At first, second, third and all other glances, $45 million might seem a modest budget. That's because it is when compared to some other recently opened arenas. Louisville, for example, is in a new $238 million facility, where the Cardinals can host a crowd of around 22,000 for basketball.
But that's a multi-purpose facility. Radakovich and Tech officials have something quite different in mind to replace AMC. McCamish, for example, will not have suites but rather a club that will accommodate up to 500 or so people. Overall seating capacity will be around 8,900 or a little more than Duke.
"We really thought about major college arenas that are basketball-only and most of them do not have suites," Radakovich said. "It's only the multi-purpose facilities [like N.C. State, Louisville, etc.]. Basketball is not a sport that lends itself to suites because of the shortness of events.
"At that decision point, we said let's go with a club that has multi [small scale] uses during the week. This is a basketball building. It is not being re-done to be a concert facility or another venue because we live in a wonderful city that has a number of those opportunities right now.
"It's important to us that this facility maintains its use as a spot for commencement, key note speakers that come to campus, but to transform that into a concert facility would have taken that $45 million cost and perhaps doubled it."
Radakovich said Tech is negotiating with Philips Arena and Gwinnett Arena to host the Yellow Jackets while construction is under way during the 2011-'12 season.
When McCamish Pavilion opens, it will retain the current domed ceiling in AMC, and the Zelnak practice facility adjacent to AMC will remain.
Pretty much everything else will be gone.
"Zelnak really added to it. The fact we are building a brand new arena is great for recruiting, and fans and alumni the in-game experience is going to be much improved, and that's one of the things in women's basketball that has been lacking," said women's coach MaChelle Joseph.
"I think that's a tremendous asset. Dan Radakovich has just done a tremendous job of improving all our facilities in a short period of time."
The façade of the Pavilion as it faces 10th and Fowler will be dramatically different (see renderings), as the architecture firm of Populus has worked to create curb appeal.
"One of the things that was important to us is that we create a front door," Radakovich said. "That main entrance will be at that corner. We will also have two other entrances, one at the parking lot in the back and Fowler Street, which will be our student entrance.
"[Inside], we wanted to open up the concourse area so that you'll know you're in a basketball arena, you'll kind of get a sense of orientation. Right now, it's very difficult to know where you are in relation to the court. The concourse will be open for about 270 degrees. We will have an upper deck, where we will house about 1,800 seats."
Former Tech coach William Alexander's legacy will remain part of the basketball facility, as the "Alexander Courtyard" will be on the western side of the Pavilion complete with a bust of Alexander, and a plaque with significant events that occurred inside the Coliseum.

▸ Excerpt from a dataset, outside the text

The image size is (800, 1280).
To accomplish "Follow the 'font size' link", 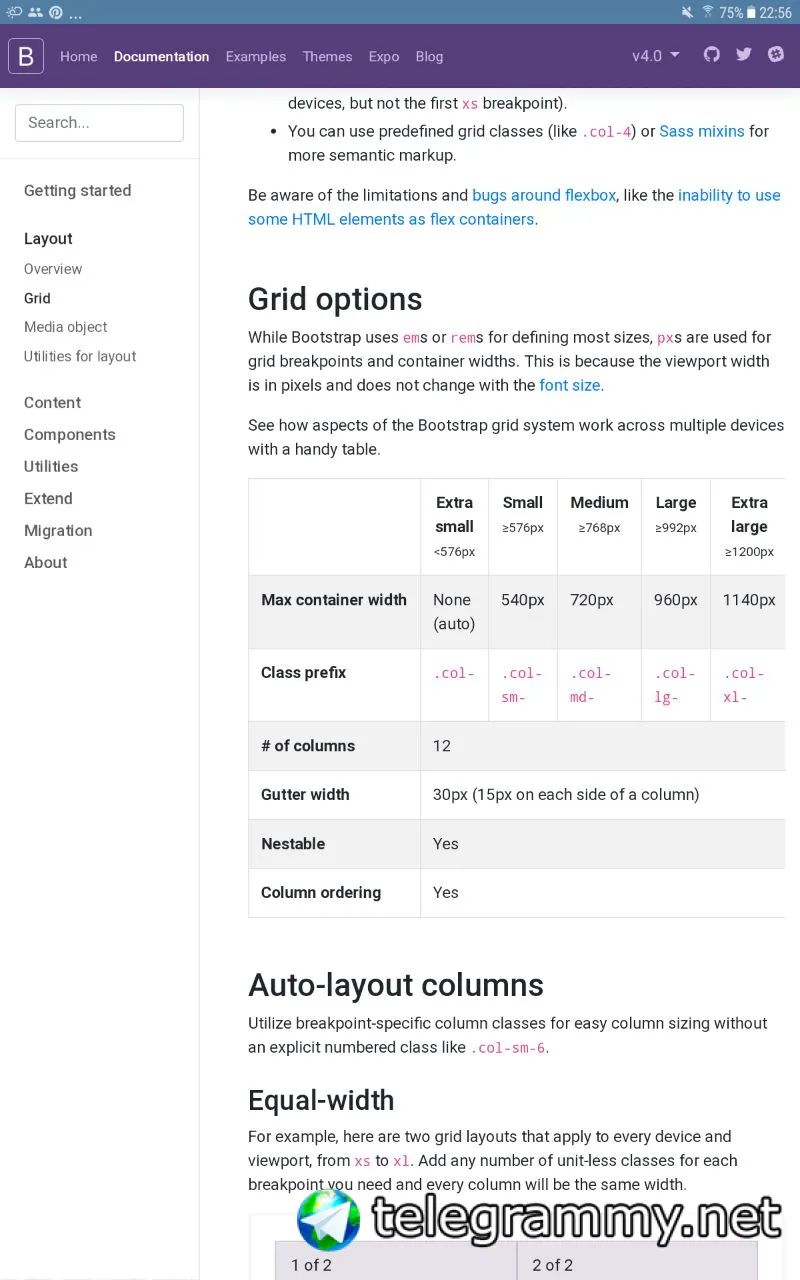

"All seats will have chair backs, including some bench seating behind goals. That's where student seating will be placed. Also, we will have a center-hung scoreboard and also have a complete circle of message boards around the upper deck area," Radakovich said.
If you have a few bucks, and you want to get your name on the building, it's too late for that but naming rights within the building will be available.
"Bobby Cremins Court" is virtually certain to remain intact.
Timing is essential here, and tight economic conditions have actually worked for Tech rather than against it, said Radakovich.
"We did an analysis of what it was going to cost us over the next seven to 10 years to maintain the Coliseum without doing this," he said. "The numbers came back somewhere in the neighborhood of $15 million to $18 million. Right now, that's unfunded.
"When we had the opportunity and the generosity of this [McCamish] gift along with the competitive construction market that we're in right now as well as some very good financial terms that are out there right now, the convergence of those opportunities pushed us ahead to be able to make this change."